Records from a dataset
= Beginning of Section =

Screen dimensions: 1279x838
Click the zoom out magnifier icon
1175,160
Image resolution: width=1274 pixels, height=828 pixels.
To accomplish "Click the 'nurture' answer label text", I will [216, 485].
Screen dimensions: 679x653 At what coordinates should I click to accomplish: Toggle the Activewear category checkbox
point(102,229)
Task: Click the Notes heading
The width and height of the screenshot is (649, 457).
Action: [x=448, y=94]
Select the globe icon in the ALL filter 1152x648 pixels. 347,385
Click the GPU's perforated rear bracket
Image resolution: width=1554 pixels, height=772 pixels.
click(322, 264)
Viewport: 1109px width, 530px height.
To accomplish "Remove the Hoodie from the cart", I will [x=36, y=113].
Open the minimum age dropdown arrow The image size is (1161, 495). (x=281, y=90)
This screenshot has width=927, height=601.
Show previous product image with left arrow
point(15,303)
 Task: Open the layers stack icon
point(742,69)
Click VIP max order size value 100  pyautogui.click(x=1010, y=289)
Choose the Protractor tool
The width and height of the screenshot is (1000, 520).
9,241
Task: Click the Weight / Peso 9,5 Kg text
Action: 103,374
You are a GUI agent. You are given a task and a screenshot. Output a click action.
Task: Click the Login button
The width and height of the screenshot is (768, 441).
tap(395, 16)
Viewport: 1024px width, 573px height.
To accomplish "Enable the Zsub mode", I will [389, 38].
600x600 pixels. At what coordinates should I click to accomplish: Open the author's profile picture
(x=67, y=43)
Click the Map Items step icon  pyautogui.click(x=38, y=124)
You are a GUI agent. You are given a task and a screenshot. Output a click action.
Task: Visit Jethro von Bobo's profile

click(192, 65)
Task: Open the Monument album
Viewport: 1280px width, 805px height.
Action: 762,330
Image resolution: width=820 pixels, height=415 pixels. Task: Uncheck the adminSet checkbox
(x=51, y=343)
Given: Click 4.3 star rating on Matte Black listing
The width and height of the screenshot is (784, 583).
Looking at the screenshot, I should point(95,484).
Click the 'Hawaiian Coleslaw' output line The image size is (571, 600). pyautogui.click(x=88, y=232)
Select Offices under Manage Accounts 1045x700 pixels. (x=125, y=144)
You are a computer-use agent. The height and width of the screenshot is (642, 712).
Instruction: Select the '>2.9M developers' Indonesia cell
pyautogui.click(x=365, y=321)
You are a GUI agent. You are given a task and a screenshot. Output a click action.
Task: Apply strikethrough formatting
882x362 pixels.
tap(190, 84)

= End of Section =

-- Task statement --
Each line of the records that contains the string "will" must be copied.

-- Worked solution --
To accomplish "Click the 'nurture' answer label text", I will [216, 485].
To accomplish "Remove the Hoodie from the cart", I will [x=36, y=113].
To accomplish "Enable the Zsub mode", I will [389, 38].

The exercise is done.